Firm claims Apple’s Siri, Google devices violate 1998 speech patent

In a sweeping lawsuit, a Colorado shell company is suing the entire mobile phone industry over a patent for inventions where “Oral input is used to control a digital computer.”

The lawsuit singles out Apple’s (s aapl) iPhone 4S and its Siri voice assistant as well as a range of phone makers like Samsung and Sony(s sne) that use Google Voice Actions (s goog) technology. The claim also names Research In Motion (s rimm) for BlackBerry Voice commands and Microsoft (s msft) for Microsoft Speech Commands.

Records show that the patent was issued to Jerry Potter in 1998. Last year, Potter assigned the patent to a Texas shell company which in turn assigned it to a Colorado shell company called Potter Voice LLC that is suing the phone makers.

It’s unclear if Potter was actually a pioneering inventor of voice technology or whether the patent is another in a series of dubious patents that has been driving a never-ending series of court fights in the mobile industry.
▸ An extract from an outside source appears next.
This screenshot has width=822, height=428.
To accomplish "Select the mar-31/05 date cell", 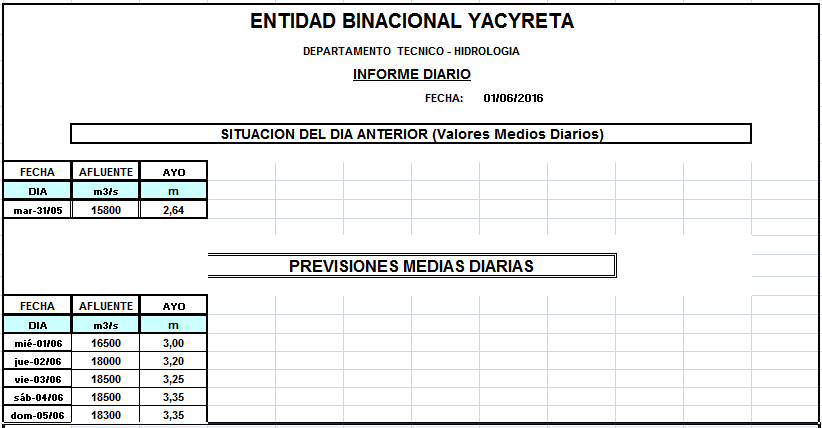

Patent standards became particularly lax in the late 1990’s as the Patent Office issued thousands of “business method” patents that have subsequently attracted criticism from law makers and the Supreme Court.
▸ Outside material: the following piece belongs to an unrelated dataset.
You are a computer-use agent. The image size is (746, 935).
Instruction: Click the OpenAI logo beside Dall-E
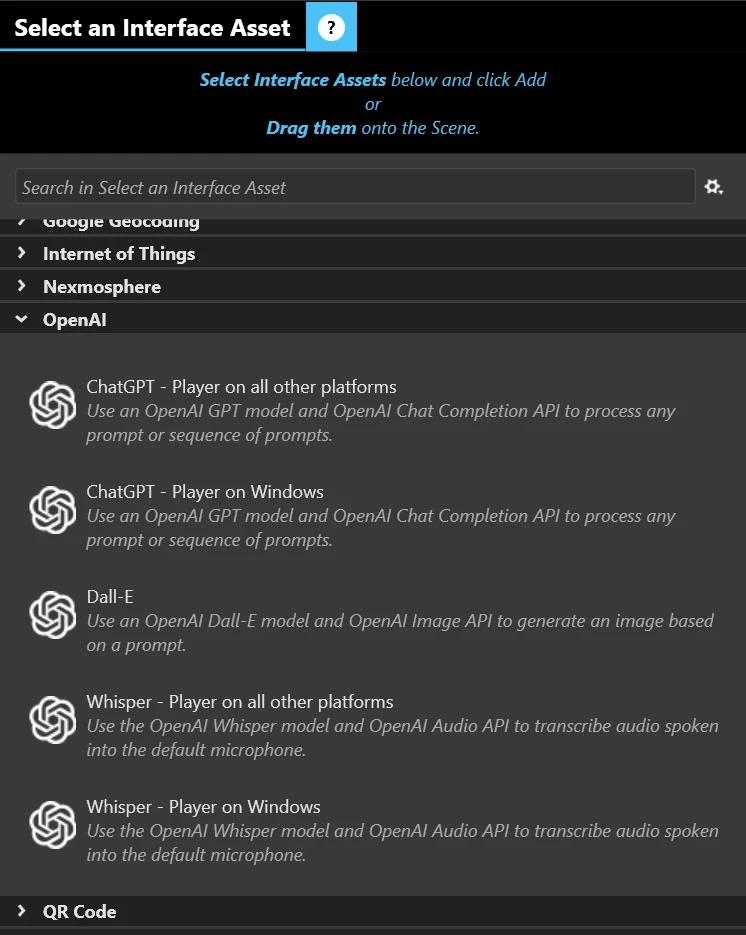(53, 615)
The abstract of US patent 5729659 says:

Oral input is used to control a digital computer. Associative searching techniques of tabular data structures are used in conjunction with rules and conventions derived from natural language to facilitate the use of oral input. The method is capable of being implemented in connection with conventional sequential computers, associative single-instruction multiple data computers and parallel processors.

Patents like these have become the fuel of global litigation engulfing the smartphone industry. In some cases, the phone makers buy the patents themselves. Other times, private hedge funds form shell companies that don’t produce anything but do make a business of suing companies that do — a practice known as trolling.

The Supreme Court has responded to the patent problem in part by tightening the definition of “obvious” and Congress last year passed patent legislation that makes it easier to attack suspect patents (the law doesn’t apply to older patents).

Yesterday, Apple CEO Tim Cook complained about the ceaseless patent battles, saying “I’ve always hated litigation .. We just want people to invent their own stuff.”